> We found Biden, on average, paid more for his ads than Trump did. Facebook says that pricing for ads varies based on parameters set by the advertiser and Facebook’s instant auctions system. The company has also said in the past that it subsidizes ads that its algorithms view as more engaging. Without greater transparency as to how Facebook prices ads, we cannot say conclusively why the difference in prices charged to the presidential campaigns occurred.
I’m trying to connect this with a point made in the article, itself:
> The sort of differential pricing for political advertising that The Markup found would be illegal or unconventional in other media. Federal laws require TV stations to charge candidates the same price—the lowest that they charge any advertiser—for ads. Some states forbid newspaper publishers to charge one candidate a higher price.
But what happens if candidate 1 chose prime time slots and candidate 2 did not...seems unlikely they would be charged the same price. The analysis also says
> Facebook does not disclose in its ad library one key piece of information: whom the ads were targeted at using its audience microtargeting tools. Nor does it disclose a campaign’s “objective”—whether it’s just getting its ads in front of the voters, or other goals like raising money, gathering email addresses, or getting users to watch a video all the way through.

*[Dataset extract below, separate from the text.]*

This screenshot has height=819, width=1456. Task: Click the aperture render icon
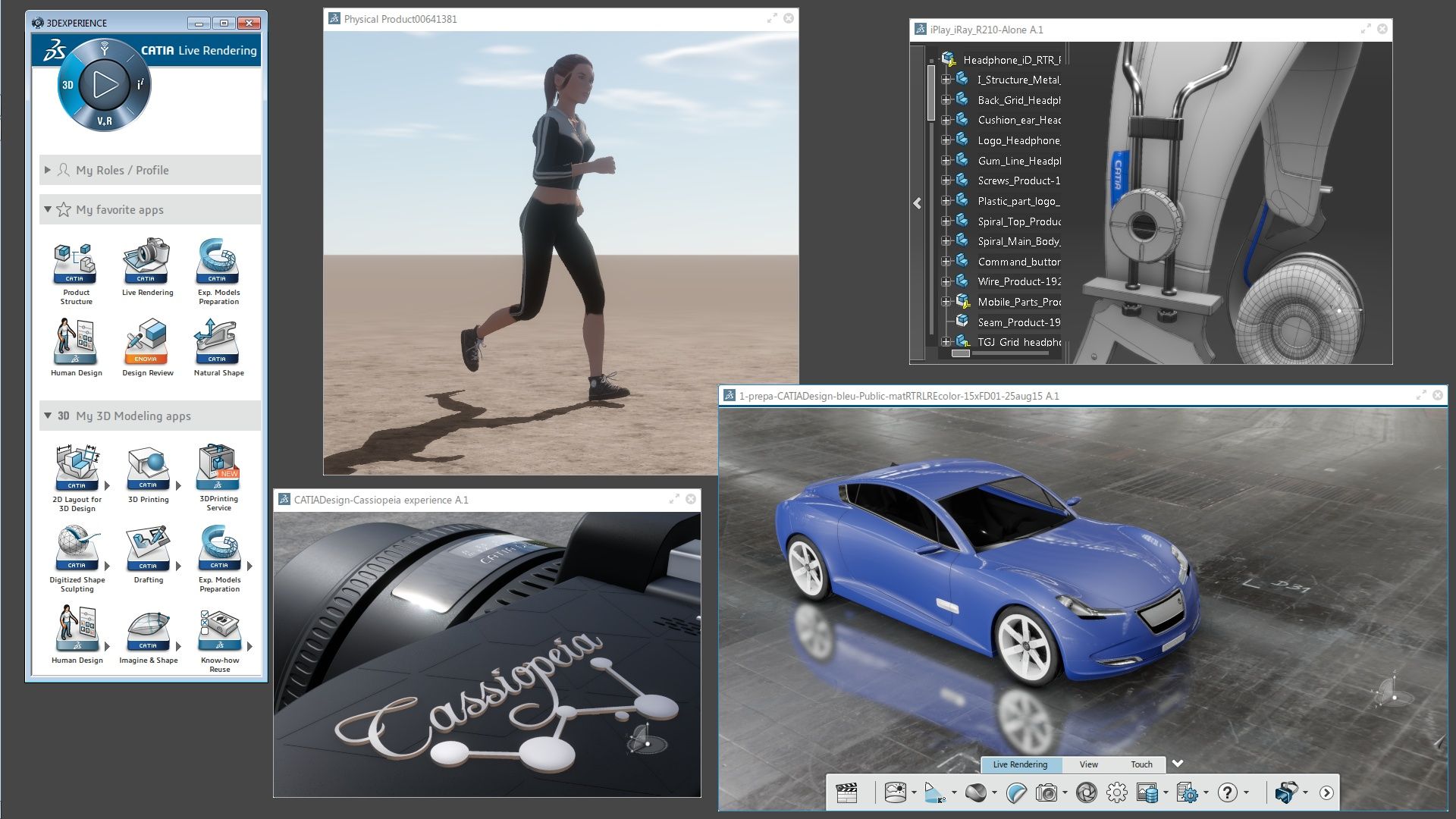pos(1086,792)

So: “Biden paid more and we don’t have enough info to say why, let alone whether this is somehow unfair.” Is that it?
It's basically this. Biden paid more in the past, but at some point in September things crossed and now Trump is paying more.

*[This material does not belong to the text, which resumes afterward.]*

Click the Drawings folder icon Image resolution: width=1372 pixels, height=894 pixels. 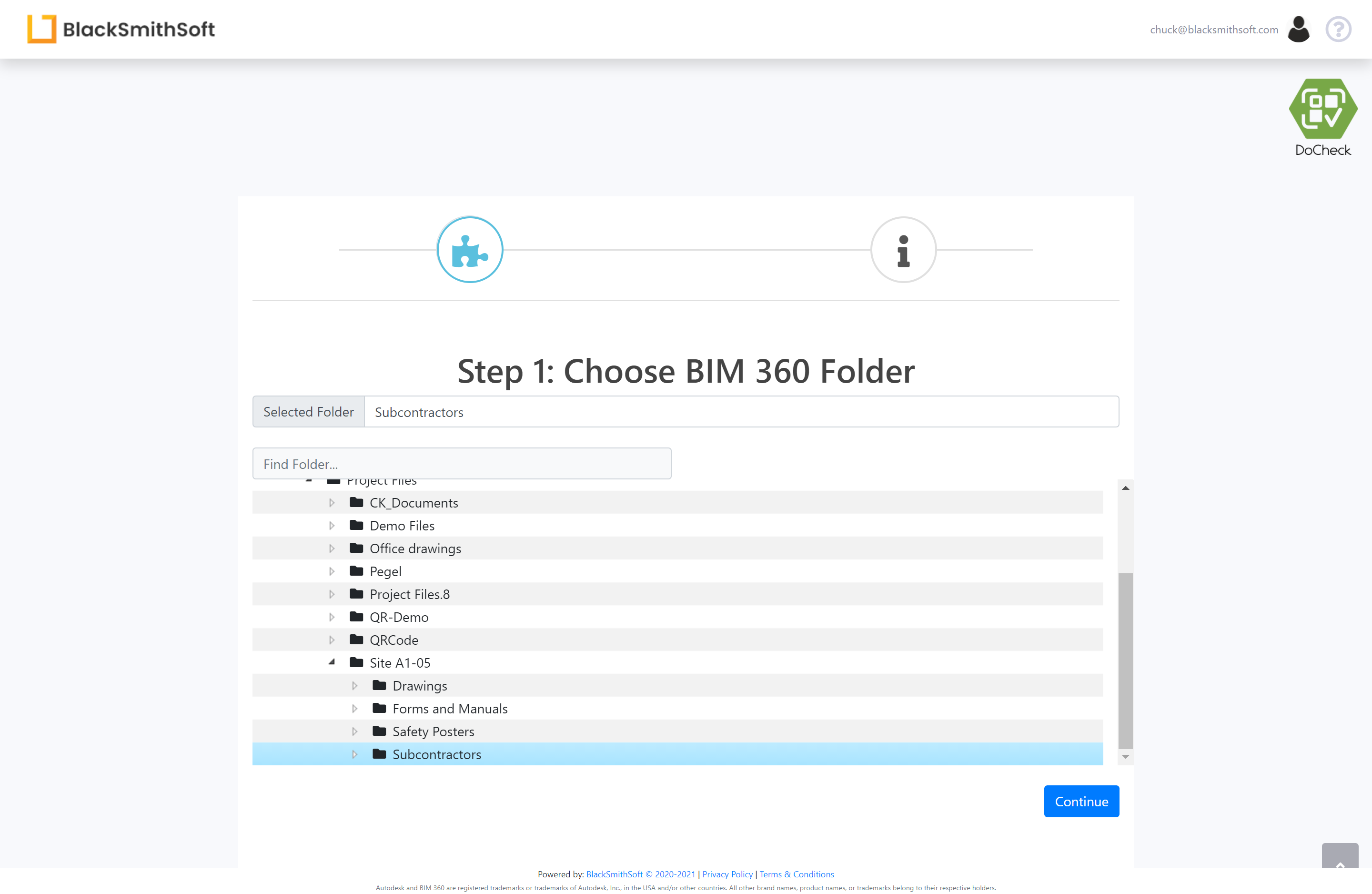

Audience targeting also seems to have a big impact on ad cost for FB, so the only real conclusion to be drawn is that the ad rates changed, possibly because of different targeting parameters. That feels very similar to comparing costs of televised ads while not knowing what time slots were involved.
That said, one ad marketplace is far more opaque, so it's hard for an outside observer to accurately gauge fairness.
That's the subtext, but from TFA this is explicitly illegal in other media forms -- presidential candidates all always pay the lowest ad price.